● **WORK INSTRUCTION**: From the entries below, copy every line where the string "computer" appears.

= = =

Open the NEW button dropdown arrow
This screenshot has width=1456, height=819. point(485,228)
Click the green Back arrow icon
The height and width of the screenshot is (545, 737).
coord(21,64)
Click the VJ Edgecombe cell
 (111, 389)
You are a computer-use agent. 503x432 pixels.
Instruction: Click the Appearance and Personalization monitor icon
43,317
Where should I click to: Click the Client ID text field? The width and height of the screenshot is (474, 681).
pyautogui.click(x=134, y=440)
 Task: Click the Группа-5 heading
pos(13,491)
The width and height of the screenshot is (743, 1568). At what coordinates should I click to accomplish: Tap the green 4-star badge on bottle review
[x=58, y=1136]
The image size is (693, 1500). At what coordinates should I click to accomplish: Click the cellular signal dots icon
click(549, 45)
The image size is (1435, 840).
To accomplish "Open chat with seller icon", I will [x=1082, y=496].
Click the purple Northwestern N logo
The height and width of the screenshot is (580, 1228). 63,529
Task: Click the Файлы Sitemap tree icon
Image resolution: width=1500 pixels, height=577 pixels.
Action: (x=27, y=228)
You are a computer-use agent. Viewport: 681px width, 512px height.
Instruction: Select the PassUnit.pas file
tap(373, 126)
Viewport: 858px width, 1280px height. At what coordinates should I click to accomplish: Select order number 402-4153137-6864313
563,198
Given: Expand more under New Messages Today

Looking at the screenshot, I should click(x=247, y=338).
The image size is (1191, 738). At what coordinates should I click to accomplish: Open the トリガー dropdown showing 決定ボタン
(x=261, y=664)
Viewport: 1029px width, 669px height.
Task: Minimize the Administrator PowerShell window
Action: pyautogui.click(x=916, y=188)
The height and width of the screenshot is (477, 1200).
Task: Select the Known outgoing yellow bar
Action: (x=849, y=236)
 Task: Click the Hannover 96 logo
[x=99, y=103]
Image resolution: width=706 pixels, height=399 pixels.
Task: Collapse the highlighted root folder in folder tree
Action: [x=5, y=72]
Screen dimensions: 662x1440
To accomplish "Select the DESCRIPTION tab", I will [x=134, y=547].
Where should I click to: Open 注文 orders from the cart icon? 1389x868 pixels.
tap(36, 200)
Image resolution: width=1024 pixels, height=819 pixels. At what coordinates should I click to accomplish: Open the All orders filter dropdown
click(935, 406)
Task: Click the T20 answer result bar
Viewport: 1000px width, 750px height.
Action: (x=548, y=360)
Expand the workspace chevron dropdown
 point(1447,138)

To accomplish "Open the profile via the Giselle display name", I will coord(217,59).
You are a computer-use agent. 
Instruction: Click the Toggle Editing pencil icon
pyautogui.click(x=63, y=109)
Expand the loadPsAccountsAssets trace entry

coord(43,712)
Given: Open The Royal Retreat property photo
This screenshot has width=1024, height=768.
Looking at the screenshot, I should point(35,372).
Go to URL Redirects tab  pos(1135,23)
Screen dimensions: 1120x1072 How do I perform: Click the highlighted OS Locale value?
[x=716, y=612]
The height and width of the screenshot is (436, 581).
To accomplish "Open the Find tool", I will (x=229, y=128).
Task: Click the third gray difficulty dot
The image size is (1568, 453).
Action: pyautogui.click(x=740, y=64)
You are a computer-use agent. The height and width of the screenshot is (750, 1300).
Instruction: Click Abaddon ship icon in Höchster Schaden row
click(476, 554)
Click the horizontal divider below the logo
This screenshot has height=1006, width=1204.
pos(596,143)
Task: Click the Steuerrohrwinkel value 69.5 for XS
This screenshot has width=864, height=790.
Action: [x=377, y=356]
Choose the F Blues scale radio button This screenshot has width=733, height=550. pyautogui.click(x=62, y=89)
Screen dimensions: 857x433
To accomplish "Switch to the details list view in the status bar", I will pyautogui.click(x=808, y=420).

= = =

● **EXERCISE ANSWER**:
You are a computer-use agent. 503x432 pixels.
You are a computer-use agent. Viewport: 681px width, 512px height.
You are a computer-use agent. 
You are a computer-use agent. The height and width of the screenshot is (750, 1300).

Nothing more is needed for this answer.